Kindly direct your programmers to add the following features to:

1) Facebook: Ability to filter out everything my sister types that involves the words "Israel", "Holy Land", or "American Jews".

2) Phone: Ability to tune out and hear bad elevator music when talking to my sister (see above) yet still be presented with a choice of appropriate replies ("Really?", "Oh", "I see").

3) Life: Ability to not be annoyed by sister's a) constant, unquestioning, blind devotion to Israel's divine right to do whatever it wants, regardless of legality, morality, or international treaty; b) belief that anyone who questions Israel hates Jews and therefore wants her babies to die in terrorist attacks; c) perpetual view that all my problems in life would be ALL BETTER if only I would move to Israel. Because nothing is ever wrong there! And America sucks! (Literally: Over my dead body.)
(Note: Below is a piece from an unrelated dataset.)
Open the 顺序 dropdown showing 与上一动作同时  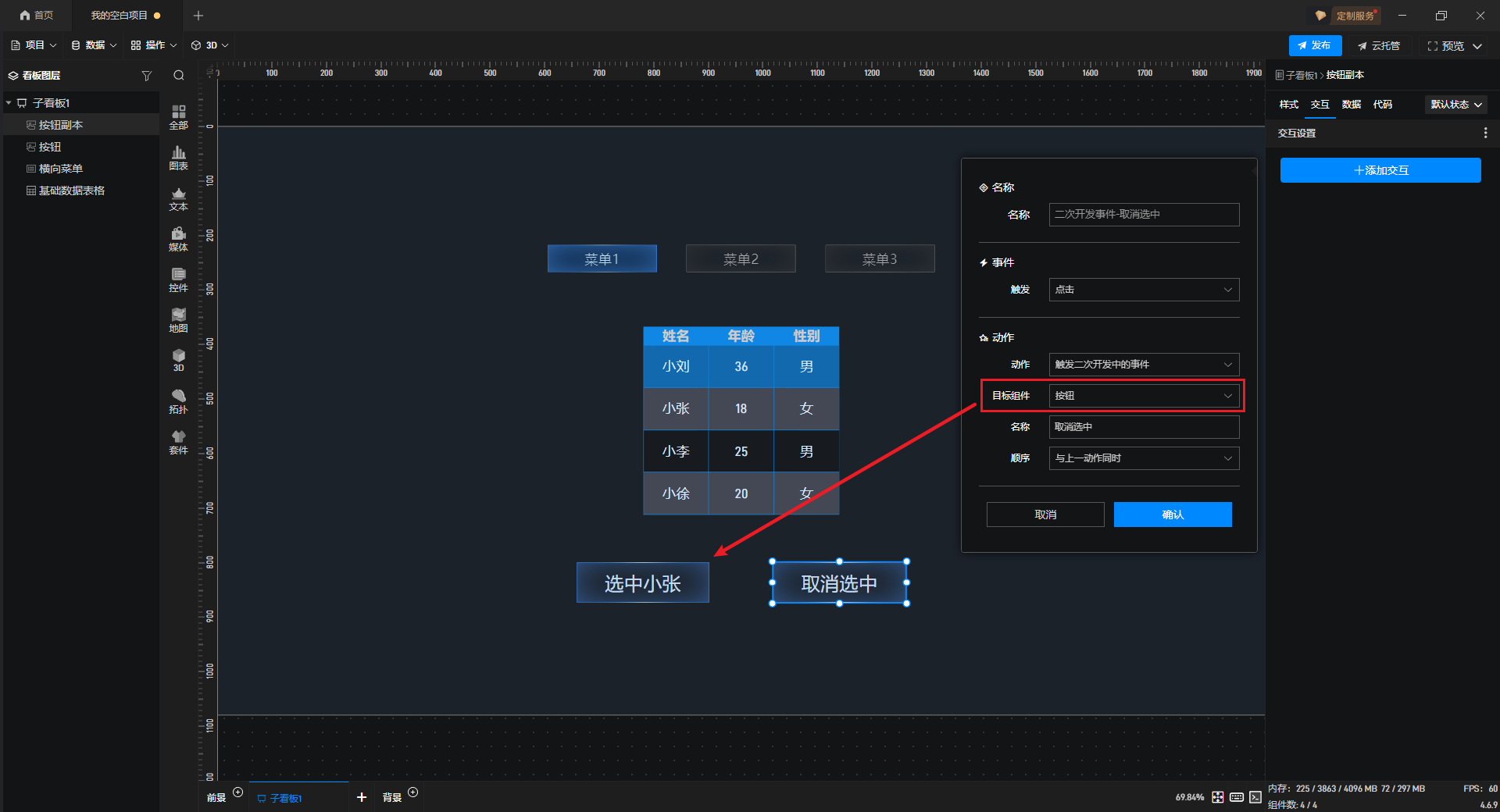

Seriously, sometimes... actually, every time I talk to her, I want to never talk to her again.


  1. i've been thinking about this for almost 30 seconds, and i've concluded that your best option is a counter-attack: join (or make her believe you have joined, anyway) jews for jesus.

    step 2: record conversations

    step 3: profit.

  2. It's definitely a thought, but it might upset my mother.